DATA SHOWN START

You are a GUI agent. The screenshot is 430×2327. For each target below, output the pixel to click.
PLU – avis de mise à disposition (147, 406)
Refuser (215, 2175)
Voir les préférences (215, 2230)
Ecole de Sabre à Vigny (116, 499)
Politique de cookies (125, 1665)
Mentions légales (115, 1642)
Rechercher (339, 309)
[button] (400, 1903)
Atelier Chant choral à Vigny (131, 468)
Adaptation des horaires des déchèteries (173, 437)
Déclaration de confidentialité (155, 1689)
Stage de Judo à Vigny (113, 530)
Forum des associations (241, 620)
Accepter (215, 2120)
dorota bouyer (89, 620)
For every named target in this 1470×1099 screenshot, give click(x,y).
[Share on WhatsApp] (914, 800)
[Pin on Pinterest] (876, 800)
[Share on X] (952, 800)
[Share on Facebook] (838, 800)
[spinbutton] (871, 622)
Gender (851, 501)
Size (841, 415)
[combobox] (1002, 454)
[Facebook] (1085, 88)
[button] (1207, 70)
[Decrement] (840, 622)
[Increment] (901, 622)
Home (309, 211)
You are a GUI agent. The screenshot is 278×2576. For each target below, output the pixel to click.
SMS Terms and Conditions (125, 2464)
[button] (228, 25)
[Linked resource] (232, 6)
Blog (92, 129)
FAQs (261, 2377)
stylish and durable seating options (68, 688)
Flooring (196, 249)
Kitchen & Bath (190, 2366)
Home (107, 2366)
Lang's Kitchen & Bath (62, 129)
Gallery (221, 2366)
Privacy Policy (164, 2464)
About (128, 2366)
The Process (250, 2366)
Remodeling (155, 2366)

DATA SHOWN END

**TASK DIRECTIONS**
The job here is to find each line above with the word "agent" and copy it.

**SOLUTION**
You are a GUI agent. The screenshot is 430×2327. For each target below, output the pixel to click.
You are a GUI agent. The screenshot is 278×2576. For each target below, output the pixel to click.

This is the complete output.